* REQUIRED ACTION *
Provide the material again, with every line intact and exact.

* ENTRIES SHOWN *
**********

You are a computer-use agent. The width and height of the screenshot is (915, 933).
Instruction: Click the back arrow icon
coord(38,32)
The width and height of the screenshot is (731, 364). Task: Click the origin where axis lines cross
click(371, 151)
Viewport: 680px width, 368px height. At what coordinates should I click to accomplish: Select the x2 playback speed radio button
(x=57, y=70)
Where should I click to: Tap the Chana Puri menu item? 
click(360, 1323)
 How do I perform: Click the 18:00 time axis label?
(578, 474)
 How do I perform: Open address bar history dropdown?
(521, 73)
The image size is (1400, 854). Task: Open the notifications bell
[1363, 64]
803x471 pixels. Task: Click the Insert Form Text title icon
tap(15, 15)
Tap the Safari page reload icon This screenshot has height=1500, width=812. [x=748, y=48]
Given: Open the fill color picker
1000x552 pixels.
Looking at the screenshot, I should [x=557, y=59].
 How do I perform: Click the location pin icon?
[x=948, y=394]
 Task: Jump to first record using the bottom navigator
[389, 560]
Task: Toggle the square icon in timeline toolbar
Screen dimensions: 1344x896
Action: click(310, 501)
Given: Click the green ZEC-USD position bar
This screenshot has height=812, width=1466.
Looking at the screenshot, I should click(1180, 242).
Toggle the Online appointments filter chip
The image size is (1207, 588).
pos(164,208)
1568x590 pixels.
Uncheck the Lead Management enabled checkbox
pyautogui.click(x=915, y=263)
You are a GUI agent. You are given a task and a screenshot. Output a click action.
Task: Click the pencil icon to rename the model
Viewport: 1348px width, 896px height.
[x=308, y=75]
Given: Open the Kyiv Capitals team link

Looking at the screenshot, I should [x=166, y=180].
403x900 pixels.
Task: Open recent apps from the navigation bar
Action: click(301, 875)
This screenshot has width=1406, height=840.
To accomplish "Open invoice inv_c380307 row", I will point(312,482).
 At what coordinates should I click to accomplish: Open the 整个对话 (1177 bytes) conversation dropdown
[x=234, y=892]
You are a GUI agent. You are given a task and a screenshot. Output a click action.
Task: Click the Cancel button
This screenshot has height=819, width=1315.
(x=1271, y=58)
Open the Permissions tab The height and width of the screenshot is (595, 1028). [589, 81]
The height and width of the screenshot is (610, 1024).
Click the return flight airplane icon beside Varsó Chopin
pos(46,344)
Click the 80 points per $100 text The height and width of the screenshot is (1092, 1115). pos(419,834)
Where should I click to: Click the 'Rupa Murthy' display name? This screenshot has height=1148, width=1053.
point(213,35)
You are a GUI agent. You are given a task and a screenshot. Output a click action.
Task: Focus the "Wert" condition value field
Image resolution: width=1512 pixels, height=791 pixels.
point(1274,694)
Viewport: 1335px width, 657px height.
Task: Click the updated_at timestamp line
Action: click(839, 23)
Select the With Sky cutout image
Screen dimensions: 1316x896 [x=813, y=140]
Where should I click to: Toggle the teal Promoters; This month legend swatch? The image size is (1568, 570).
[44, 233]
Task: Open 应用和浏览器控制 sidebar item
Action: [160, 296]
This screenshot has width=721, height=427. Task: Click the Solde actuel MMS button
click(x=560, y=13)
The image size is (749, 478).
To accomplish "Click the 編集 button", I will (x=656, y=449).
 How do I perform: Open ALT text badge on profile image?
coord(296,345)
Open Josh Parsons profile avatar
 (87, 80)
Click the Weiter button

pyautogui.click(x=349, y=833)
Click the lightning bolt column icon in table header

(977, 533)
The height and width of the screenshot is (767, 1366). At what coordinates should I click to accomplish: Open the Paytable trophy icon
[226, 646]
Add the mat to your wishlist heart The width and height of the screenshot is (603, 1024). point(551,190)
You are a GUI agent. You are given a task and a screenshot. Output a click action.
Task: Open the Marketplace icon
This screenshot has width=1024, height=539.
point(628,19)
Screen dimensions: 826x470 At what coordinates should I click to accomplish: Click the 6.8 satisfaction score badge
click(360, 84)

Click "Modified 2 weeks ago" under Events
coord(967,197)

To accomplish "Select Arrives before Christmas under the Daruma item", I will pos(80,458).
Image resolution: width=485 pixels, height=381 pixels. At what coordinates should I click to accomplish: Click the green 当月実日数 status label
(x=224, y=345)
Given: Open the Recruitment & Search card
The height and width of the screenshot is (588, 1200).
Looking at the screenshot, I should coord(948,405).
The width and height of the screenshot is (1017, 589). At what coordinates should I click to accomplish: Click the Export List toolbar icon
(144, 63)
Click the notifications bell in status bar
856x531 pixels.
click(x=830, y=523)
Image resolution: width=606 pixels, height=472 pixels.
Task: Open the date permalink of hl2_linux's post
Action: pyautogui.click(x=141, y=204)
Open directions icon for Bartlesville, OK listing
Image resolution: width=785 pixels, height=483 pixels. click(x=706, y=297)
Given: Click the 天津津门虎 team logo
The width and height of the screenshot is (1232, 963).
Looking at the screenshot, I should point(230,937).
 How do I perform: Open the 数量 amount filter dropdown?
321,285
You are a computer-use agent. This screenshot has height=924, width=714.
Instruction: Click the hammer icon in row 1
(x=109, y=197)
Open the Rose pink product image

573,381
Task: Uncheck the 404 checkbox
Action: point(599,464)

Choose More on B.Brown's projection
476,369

**********

* YOUR SOLUTION *
You are a computer-use agent. The width and height of the screenshot is (915, 933).
Instruction: Click the back arrow icon
coord(38,32)
The width and height of the screenshot is (731, 364). Task: Click the origin where axis lines cross
click(371, 151)
Viewport: 680px width, 368px height. At what coordinates should I click to accomplish: Select the x2 playback speed radio button
(x=57, y=70)
Where should I click to: Tap the Chana Puri menu item? 
click(360, 1323)
 How do I perform: Click the 18:00 time axis label?
(578, 474)
 How do I perform: Open address bar history dropdown?
(521, 73)
The image size is (1400, 854). Task: Open the notifications bell
[1363, 64]
803x471 pixels. Task: Click the Insert Form Text title icon
tap(15, 15)
Tap the Safari page reload icon This screenshot has height=1500, width=812. [x=748, y=48]
Given: Open the fill color picker
1000x552 pixels.
Looking at the screenshot, I should [x=557, y=59].
 How do I perform: Click the location pin icon?
[x=948, y=394]
 Task: Jump to first record using the bottom navigator
[389, 560]
Task: Toggle the square icon in timeline toolbar
Screen dimensions: 1344x896
Action: click(310, 501)
Given: Click the green ZEC-USD position bar
This screenshot has height=812, width=1466.
Looking at the screenshot, I should click(1180, 242).
Toggle the Online appointments filter chip
The image size is (1207, 588).
pos(164,208)
1568x590 pixels.
Uncheck the Lead Management enabled checkbox
pyautogui.click(x=915, y=263)
You are a GUI agent. You are given a task and a screenshot. Output a click action.
Task: Click the pencil icon to rename the model
Viewport: 1348px width, 896px height.
[x=308, y=75]
Given: Open the Kyiv Capitals team link

Looking at the screenshot, I should [x=166, y=180].
403x900 pixels.
Task: Open recent apps from the navigation bar
Action: click(301, 875)
This screenshot has width=1406, height=840.
To accomplish "Open invoice inv_c380307 row", I will point(312,482).
 At what coordinates should I click to accomplish: Open the 整个对话 (1177 bytes) conversation dropdown
[x=234, y=892]
You are a GUI agent. You are given a task and a screenshot. Output a click action.
Task: Click the Cancel button
This screenshot has height=819, width=1315.
(x=1271, y=58)
Open the Permissions tab The height and width of the screenshot is (595, 1028). [589, 81]
The height and width of the screenshot is (610, 1024).
Click the return flight airplane icon beside Varsó Chopin
pos(46,344)
Click the 80 points per $100 text The height and width of the screenshot is (1092, 1115). pos(419,834)
Where should I click to: Click the 'Rupa Murthy' display name? This screenshot has height=1148, width=1053.
point(213,35)
You are a GUI agent. You are given a task and a screenshot. Output a click action.
Task: Focus the "Wert" condition value field
Image resolution: width=1512 pixels, height=791 pixels.
point(1274,694)
Viewport: 1335px width, 657px height.
Task: Click the updated_at timestamp line
Action: click(839, 23)
Select the With Sky cutout image
Screen dimensions: 1316x896 [x=813, y=140]
Where should I click to: Toggle the teal Promoters; This month legend swatch? The image size is (1568, 570).
[44, 233]
Task: Open 应用和浏览器控制 sidebar item
Action: [160, 296]
This screenshot has width=721, height=427. Task: Click the Solde actuel MMS button
click(x=560, y=13)
The image size is (749, 478).
To accomplish "Click the 編集 button", I will (x=656, y=449).
 How do I perform: Open ALT text badge on profile image?
coord(296,345)
Open Josh Parsons profile avatar
 (87, 80)
Click the Weiter button

pyautogui.click(x=349, y=833)
Click the lightning bolt column icon in table header

(977, 533)
The height and width of the screenshot is (767, 1366). At what coordinates should I click to accomplish: Open the Paytable trophy icon
[226, 646]
Add the mat to your wishlist heart The width and height of the screenshot is (603, 1024). point(551,190)
You are a GUI agent. You are given a task and a screenshot. Output a click action.
Task: Open the Marketplace icon
This screenshot has width=1024, height=539.
point(628,19)
Screen dimensions: 826x470 At what coordinates should I click to accomplish: Click the 6.8 satisfaction score badge
click(360, 84)

Click "Modified 2 weeks ago" under Events
coord(967,197)

To accomplish "Select Arrives before Christmas under the Daruma item", I will pos(80,458).
Image resolution: width=485 pixels, height=381 pixels. At what coordinates should I click to accomplish: Click the green 当月実日数 status label
(x=224, y=345)
Given: Open the Recruitment & Search card
The height and width of the screenshot is (588, 1200).
Looking at the screenshot, I should coord(948,405).
The width and height of the screenshot is (1017, 589). At what coordinates should I click to accomplish: Click the Export List toolbar icon
(144, 63)
Click the notifications bell in status bar
856x531 pixels.
click(x=830, y=523)
Image resolution: width=606 pixels, height=472 pixels.
Task: Open the date permalink of hl2_linux's post
Action: pyautogui.click(x=141, y=204)
Open directions icon for Bartlesville, OK listing
Image resolution: width=785 pixels, height=483 pixels. click(x=706, y=297)
Given: Click the 天津津门虎 team logo
The width and height of the screenshot is (1232, 963).
Looking at the screenshot, I should point(230,937).
 How do I perform: Open the 数量 amount filter dropdown?
321,285
You are a computer-use agent. This screenshot has height=924, width=714.
Instruction: Click the hammer icon in row 1
(x=109, y=197)
Open the Rose pink product image

573,381
Task: Uncheck the 404 checkbox
Action: point(599,464)

Choose More on B.Brown's projection
476,369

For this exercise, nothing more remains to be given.